═════ TEXTO PARA LEITURA ═════
"máquina de guerra" é uma proposta filosófica formulada por Gilles Deleuze e Félix Guattari, que não diz respeito ao poder bélico e estatal, mas a uma potência inventiva e nômade, capaz de escapar e causar fissuras no poder dominante, inventando para si "linhas de fuga" e novas formas de ver e habitar o mundo.

15/12/2011

Wisława Szymborska: a poesia do cotidiano sob a marca da dor (publicado no Caderno Pensar de A Gazeta)

Olá amigos, segue um comentário que fiz acerca da obra da poeta polonesa Wisława Szymborska para o Caderno pensar do jornal A Gazeta/ES, está na página 03. Vocês podem conferir também outros textos interesantes sobre artes plásticas, música, cinema, etc., espero que curtam a leitura. Reproduzo abaixo o texto publicado.

Wisława Szymborska:
a poesia do cotidiano sob a marca da dor

A poeta polonesa Wisława Szymborska nasceu em 1923 na cidade de Bnin e aos oito anos se mudou para Cracóvia, onde reside até hoje. Wisława Szymborska conquistou variados prêmios literários, entre eles, o prêmio Goethe, na Alemanha, em 1991, o prêmio Herder, na Áustria, em 1995, e o Prêmio Nobel de literatura, em 1996. Aos 88 anos de idade a poeta busca preservar a sua vida privada, possui uma personalidade pacata, é discreta, e pouco afeita a viagens e badalações literárias.
A obra poética de Wisława Szymborska totaliza doze volumes. A editora Companhia das Letras lançou em 2011 o livro Wisława Szymborska: [poemas], que reúne uma mostra da produção da poeta no seu idioma original, o polonês, com tradução para o português realizada por Regina Przybycien. Este lançamento agrega poemas recolhidos nos livros Por isso vivemos, de 1952; Perguntas feitas a mim mesma, de 1954; Chamando por Yeti, de 1957; Sal, de 1962; Muito divertido, de 1967; Todo caso, de 1972; Um grande número, de 1976; Gente da ponte, de 1987; Fim e começo, de 1993; Instante, de 2002; Dois pontos, de 2005, e Aqui, de 2009.
═════
# [TAREFAS]
(a) No texto sobre Wisława Szymborska, quem traduziu para o português o livro lançado pela Companhia das Letras em 2011?
(b) Repita o trecho do texto sobre Wisława Szymborska que começa em "A poeta polonesa Wisława Szymborska nasceu" e vai até "e badalações literárias.", incluindo essas palavras.
═════ DADOS FORNECIDOS ═════
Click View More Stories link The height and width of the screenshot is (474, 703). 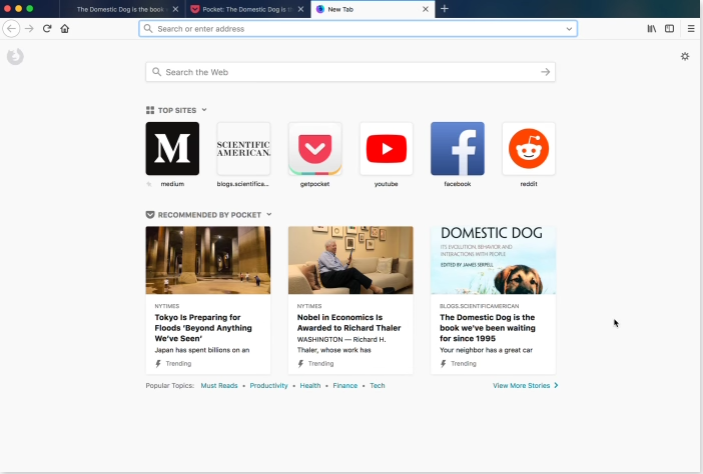coord(525,385)
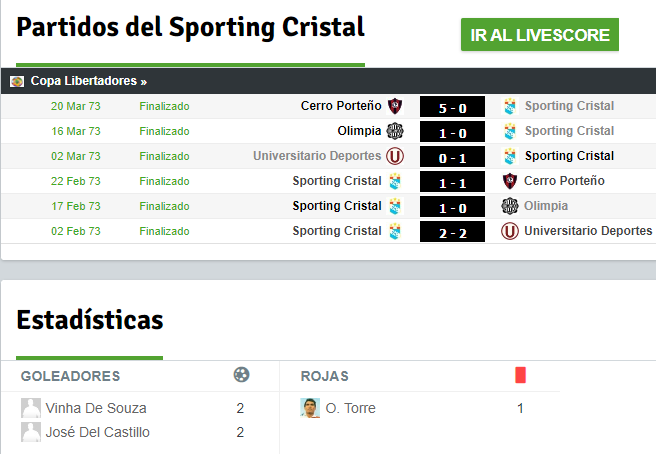
Task: Click Sporting Cristal crest in 22 Feb row
Action: pyautogui.click(x=395, y=181)
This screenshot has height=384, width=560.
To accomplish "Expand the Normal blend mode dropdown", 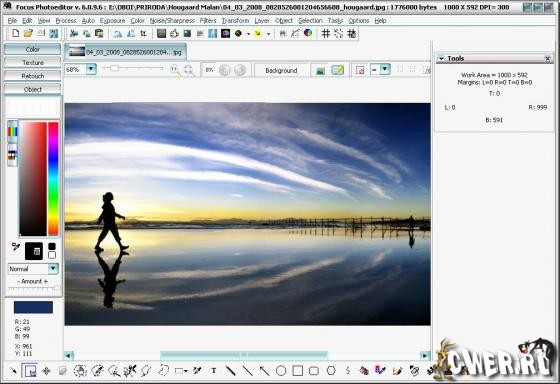I will coord(53,269).
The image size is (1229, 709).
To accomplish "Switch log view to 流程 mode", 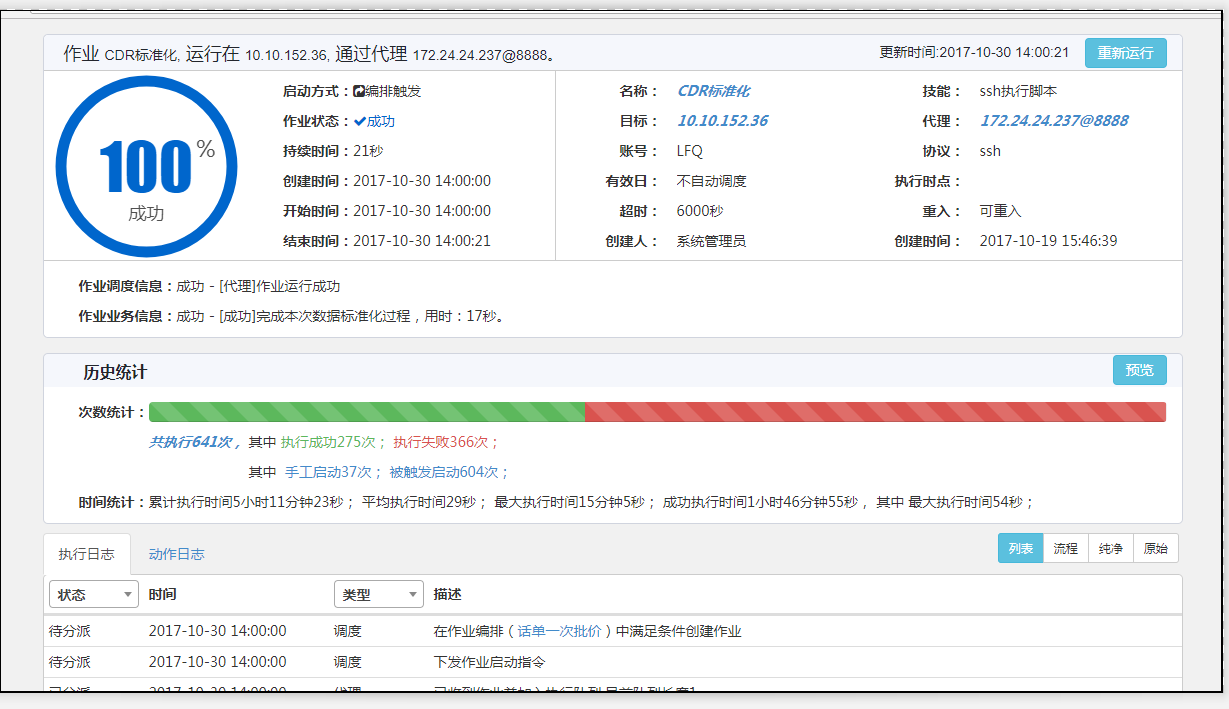I will (x=1065, y=548).
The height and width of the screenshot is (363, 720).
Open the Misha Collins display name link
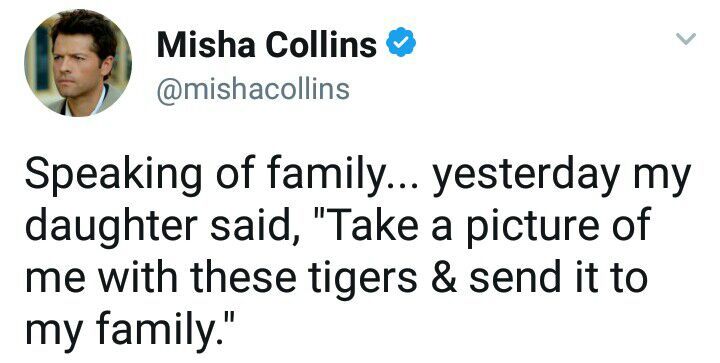click(x=266, y=44)
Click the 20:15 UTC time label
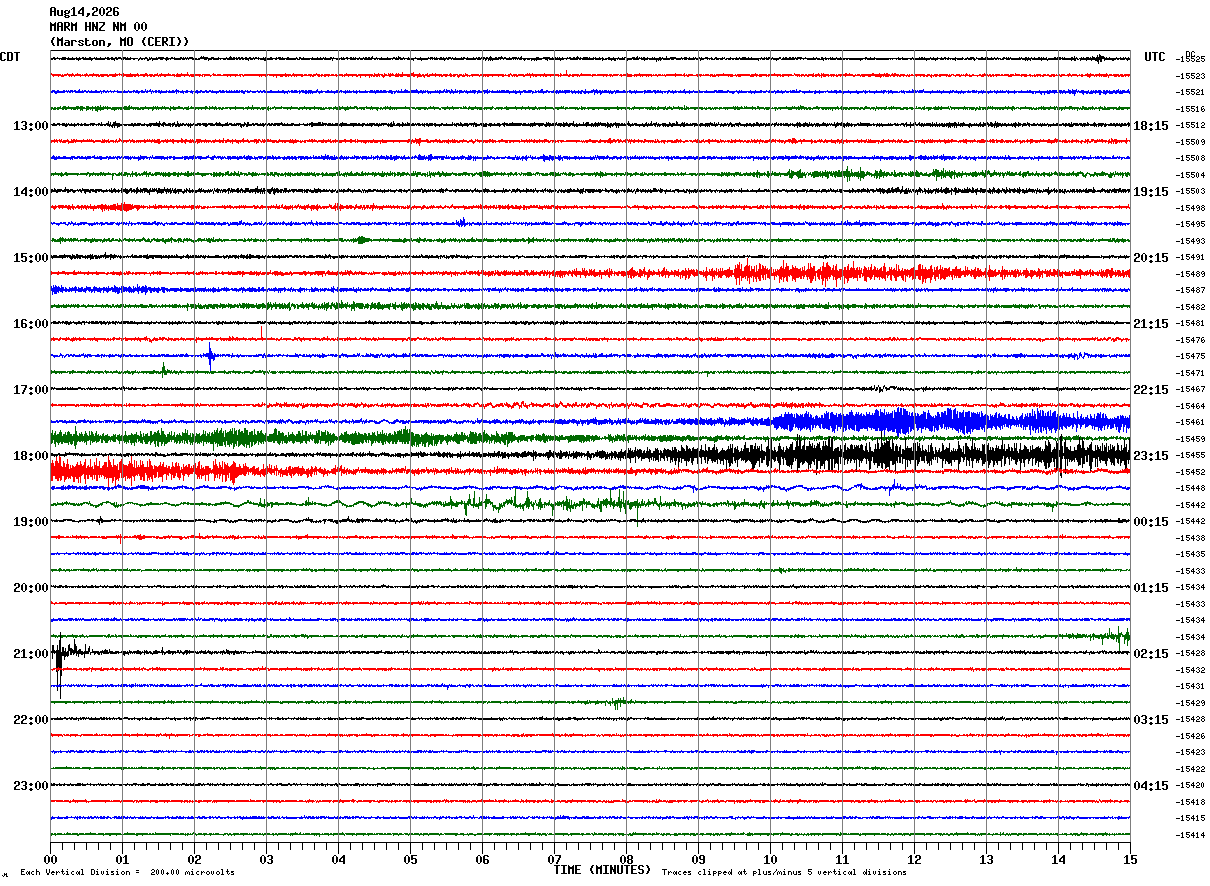The height and width of the screenshot is (886, 1210). (x=1151, y=258)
═════
# [RESPOSTAS POR TAREFA]
(a) Regina Przybycien.

(b)
A poeta polonesa Wisława Szymborska nasceu em 1923 na cidade de Bnin e aos oito anos se mudou para Cracóvia, onde reside até hoje. Wisława Szymborska conquistou variados prêmios literários, entre eles, o prêmio Goethe, na Alemanha, em 1991, o prêmio Herder, na Áustria, em 1995, e o Prêmio Nobel de literatura, em 1996. Aos 88 anos de idade a poeta busca preservar a sua vida privada, possui uma personalidade pacata, é discreta, e pouco afeita a viagens e badalações literárias.